Since the onset of the ongoing pandemic, rapid diagnosis is getting increasing importance for not only SARS-CoV-2 diagnosis but also for other pathogens, including bacteria, fungi, and viruses. While numerous optical and electrochemical sensors have been developed and demonstrated with excellent sensitivities and detection limits, the bottleneck remains in the sample preparation for these sensors. Most diagnostic methods for bacterial pathogens still rely on culture-based methods to enrich the bacterial cells or amplify DNA for PCR-based detection. Enrichment-free approaches focus on the isolation and concentration of bacterial cells for preparing the sample for detection in a biosensor. In this work, we present different microfluidic approaches to isolate and concentrate bacterial cells that result in anywhere between 10 and 100 times the concentration of bacterial cells, which can then be introduced into an electrochemical biosensor for impedimetric detection of bacterial pathogen cells.
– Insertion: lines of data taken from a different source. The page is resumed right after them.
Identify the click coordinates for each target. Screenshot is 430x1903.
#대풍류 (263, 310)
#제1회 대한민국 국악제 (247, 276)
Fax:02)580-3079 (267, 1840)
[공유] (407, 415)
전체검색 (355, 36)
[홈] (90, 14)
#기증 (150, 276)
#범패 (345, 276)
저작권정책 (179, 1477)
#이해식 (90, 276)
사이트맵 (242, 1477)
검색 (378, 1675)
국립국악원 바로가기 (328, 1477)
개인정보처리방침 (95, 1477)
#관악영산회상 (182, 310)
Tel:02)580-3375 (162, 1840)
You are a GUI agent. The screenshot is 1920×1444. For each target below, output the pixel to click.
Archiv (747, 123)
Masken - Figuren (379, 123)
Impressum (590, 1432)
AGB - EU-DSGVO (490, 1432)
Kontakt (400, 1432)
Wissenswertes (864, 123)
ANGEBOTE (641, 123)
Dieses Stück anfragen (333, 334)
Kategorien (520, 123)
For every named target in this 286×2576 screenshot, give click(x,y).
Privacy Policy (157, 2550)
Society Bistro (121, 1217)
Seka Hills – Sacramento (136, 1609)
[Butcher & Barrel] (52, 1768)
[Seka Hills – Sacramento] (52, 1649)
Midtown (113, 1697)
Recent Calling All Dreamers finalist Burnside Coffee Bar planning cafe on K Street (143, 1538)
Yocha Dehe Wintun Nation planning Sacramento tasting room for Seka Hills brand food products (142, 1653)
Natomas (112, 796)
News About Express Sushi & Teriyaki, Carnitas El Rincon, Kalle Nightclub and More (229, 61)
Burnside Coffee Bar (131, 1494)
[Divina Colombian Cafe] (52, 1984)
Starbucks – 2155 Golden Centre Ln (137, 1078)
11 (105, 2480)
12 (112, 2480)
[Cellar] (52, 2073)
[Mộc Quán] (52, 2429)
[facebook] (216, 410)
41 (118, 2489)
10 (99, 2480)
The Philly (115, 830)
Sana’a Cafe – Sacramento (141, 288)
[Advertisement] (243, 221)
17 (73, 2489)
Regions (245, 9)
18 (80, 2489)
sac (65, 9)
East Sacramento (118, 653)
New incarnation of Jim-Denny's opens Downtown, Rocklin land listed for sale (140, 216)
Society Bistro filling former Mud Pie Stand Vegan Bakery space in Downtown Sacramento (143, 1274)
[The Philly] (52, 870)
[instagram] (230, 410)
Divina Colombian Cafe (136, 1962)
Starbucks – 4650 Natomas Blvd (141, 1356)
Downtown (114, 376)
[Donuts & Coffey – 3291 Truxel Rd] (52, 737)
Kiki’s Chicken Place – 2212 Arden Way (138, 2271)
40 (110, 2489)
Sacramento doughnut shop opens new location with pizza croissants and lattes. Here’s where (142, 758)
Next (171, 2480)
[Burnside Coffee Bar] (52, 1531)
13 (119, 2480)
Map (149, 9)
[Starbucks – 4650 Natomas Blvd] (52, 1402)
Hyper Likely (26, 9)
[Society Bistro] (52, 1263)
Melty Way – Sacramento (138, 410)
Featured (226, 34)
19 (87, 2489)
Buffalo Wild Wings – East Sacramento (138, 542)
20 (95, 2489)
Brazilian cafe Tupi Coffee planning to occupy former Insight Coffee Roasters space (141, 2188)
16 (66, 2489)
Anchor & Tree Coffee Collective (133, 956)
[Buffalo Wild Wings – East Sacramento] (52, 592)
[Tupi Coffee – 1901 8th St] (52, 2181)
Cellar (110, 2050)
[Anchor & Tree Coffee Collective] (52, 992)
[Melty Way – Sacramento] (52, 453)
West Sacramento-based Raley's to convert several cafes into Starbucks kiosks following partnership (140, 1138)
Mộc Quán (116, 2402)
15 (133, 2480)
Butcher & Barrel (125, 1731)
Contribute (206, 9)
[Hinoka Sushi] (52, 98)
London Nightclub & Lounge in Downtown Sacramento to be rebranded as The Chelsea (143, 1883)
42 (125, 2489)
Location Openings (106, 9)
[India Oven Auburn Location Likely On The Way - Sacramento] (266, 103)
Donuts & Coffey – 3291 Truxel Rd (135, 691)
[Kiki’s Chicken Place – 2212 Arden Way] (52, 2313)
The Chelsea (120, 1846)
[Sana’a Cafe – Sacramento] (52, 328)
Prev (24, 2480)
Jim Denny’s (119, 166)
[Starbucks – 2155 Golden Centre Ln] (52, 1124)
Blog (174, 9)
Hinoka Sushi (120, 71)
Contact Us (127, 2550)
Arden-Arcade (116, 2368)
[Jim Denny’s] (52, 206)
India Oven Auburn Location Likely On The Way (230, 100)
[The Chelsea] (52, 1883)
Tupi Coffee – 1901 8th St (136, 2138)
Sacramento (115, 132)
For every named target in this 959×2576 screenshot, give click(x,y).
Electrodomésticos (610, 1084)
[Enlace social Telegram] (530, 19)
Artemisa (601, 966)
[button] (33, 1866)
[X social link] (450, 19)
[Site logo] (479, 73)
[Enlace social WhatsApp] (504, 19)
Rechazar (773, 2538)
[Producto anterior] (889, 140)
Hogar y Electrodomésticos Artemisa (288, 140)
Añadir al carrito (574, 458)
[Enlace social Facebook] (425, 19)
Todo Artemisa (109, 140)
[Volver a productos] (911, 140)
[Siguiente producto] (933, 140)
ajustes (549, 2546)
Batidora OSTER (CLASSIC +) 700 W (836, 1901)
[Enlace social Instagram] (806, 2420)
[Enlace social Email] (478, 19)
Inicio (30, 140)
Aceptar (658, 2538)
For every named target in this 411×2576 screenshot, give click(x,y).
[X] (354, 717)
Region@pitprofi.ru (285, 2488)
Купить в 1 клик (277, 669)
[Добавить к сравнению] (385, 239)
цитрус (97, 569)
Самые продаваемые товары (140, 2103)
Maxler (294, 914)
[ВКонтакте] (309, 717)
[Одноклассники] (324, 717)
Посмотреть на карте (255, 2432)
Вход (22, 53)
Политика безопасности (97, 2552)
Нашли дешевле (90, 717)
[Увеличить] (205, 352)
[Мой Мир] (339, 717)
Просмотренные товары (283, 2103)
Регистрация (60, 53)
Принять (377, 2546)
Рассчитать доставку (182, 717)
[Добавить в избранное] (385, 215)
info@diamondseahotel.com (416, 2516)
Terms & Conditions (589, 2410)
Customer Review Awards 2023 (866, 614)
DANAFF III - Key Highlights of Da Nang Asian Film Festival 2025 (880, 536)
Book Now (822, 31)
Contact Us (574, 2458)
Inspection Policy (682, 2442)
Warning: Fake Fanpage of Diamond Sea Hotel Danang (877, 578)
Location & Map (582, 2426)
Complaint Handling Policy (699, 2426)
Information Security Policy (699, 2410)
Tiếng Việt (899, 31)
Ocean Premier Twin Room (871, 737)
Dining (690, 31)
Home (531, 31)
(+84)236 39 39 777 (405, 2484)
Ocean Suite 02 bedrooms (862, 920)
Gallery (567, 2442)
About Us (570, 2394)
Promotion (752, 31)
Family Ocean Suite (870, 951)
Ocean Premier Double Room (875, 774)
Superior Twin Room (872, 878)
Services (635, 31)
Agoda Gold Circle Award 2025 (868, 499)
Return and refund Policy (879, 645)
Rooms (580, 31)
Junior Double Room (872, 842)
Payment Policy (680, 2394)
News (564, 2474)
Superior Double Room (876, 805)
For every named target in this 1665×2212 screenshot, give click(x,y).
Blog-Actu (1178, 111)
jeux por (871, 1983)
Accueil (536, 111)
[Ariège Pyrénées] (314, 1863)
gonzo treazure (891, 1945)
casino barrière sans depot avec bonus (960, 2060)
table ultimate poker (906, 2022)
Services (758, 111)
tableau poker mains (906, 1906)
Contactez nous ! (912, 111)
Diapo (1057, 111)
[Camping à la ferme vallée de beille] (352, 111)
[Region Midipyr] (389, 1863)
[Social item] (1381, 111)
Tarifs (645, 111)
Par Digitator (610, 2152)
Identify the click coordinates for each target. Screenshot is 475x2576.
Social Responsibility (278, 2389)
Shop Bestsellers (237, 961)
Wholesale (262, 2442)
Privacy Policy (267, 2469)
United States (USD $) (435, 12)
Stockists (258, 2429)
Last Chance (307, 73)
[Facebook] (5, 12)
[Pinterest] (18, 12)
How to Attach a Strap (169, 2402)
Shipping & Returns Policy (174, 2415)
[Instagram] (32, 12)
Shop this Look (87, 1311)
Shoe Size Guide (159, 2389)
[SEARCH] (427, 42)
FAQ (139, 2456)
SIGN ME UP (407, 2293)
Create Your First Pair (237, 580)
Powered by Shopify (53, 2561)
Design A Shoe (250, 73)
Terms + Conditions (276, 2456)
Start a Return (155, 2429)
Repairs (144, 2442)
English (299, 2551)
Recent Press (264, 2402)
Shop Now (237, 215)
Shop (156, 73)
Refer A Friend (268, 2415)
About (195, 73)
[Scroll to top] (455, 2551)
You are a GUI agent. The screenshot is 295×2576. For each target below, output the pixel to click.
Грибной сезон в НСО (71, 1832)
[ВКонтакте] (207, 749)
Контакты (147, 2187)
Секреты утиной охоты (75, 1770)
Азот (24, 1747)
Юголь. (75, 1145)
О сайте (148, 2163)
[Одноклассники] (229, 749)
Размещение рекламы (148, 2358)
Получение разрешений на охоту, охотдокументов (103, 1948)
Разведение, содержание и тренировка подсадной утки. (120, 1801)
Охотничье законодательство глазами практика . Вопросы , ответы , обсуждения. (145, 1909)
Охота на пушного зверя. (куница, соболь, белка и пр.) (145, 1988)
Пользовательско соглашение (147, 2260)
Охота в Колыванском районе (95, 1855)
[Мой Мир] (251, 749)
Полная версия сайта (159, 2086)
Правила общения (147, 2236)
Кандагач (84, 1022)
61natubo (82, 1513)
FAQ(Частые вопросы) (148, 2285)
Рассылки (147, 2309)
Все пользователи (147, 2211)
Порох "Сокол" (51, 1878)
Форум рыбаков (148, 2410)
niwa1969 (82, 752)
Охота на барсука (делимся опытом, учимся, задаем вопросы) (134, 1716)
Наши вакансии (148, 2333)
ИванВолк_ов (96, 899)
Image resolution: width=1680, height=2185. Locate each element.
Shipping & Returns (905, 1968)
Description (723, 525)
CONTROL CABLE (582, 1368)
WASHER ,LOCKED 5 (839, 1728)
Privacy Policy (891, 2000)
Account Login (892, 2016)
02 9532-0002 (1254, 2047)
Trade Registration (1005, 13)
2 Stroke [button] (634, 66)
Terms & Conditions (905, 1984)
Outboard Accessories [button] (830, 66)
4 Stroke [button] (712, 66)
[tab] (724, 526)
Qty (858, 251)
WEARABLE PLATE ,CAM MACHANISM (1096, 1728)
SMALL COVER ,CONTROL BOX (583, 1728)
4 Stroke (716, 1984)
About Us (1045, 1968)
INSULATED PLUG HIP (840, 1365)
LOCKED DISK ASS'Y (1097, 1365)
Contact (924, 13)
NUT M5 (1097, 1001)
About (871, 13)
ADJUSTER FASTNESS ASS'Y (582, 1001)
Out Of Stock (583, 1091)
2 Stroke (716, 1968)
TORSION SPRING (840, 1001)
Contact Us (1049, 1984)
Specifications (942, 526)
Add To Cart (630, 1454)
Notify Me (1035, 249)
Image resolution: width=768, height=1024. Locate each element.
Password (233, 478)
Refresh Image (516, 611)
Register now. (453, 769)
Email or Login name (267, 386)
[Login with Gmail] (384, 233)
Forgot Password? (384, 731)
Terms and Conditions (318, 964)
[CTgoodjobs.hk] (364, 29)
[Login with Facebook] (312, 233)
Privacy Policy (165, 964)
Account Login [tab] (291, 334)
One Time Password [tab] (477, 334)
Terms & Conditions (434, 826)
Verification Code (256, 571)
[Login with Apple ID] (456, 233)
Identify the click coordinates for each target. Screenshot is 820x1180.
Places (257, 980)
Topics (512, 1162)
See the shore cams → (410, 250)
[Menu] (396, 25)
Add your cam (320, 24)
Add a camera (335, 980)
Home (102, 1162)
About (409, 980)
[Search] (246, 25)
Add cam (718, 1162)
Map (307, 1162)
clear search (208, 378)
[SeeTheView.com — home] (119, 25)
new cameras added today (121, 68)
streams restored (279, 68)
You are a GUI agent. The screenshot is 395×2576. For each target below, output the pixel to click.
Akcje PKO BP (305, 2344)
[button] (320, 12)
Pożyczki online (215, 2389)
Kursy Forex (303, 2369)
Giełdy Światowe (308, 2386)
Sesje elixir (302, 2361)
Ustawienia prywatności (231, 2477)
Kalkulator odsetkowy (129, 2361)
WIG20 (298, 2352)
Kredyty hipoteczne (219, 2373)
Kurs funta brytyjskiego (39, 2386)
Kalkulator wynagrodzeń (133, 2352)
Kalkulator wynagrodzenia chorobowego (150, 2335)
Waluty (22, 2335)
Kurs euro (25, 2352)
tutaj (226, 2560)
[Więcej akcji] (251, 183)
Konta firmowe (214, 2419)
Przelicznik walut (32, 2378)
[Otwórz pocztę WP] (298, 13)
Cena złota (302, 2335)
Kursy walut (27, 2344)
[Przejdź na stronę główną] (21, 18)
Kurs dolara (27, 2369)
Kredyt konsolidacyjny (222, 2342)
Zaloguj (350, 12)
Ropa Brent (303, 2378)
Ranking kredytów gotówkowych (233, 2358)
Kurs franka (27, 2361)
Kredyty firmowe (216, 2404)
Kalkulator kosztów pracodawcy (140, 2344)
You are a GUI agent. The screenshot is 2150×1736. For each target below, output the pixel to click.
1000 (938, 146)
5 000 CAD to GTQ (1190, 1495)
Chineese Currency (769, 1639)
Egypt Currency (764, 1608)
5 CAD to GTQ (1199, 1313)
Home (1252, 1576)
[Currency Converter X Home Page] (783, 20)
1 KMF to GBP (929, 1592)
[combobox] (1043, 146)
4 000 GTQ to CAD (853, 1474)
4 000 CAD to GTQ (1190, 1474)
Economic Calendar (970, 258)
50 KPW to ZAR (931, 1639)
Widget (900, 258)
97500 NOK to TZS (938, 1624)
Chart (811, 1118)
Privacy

The work also utilizes an in-house developed multistage filtration and concentration approach for isolating pathogenic microorganisms from food matrices for demonstration^1-2.

1. Ghuman, A., et al., Selective Isolation and Concentration of Foodborne Bacterial Pathogens in a Microfluidic Device, in ECS Meeting Abstracts. 2019.

2. Zhou, Y., et al., Isolation and Separation of Listeria monocytogenes Using Bacteriophage P100-Modified Magnetic Particles. Colloids and Surfaces B: Biointerfaces, 2019.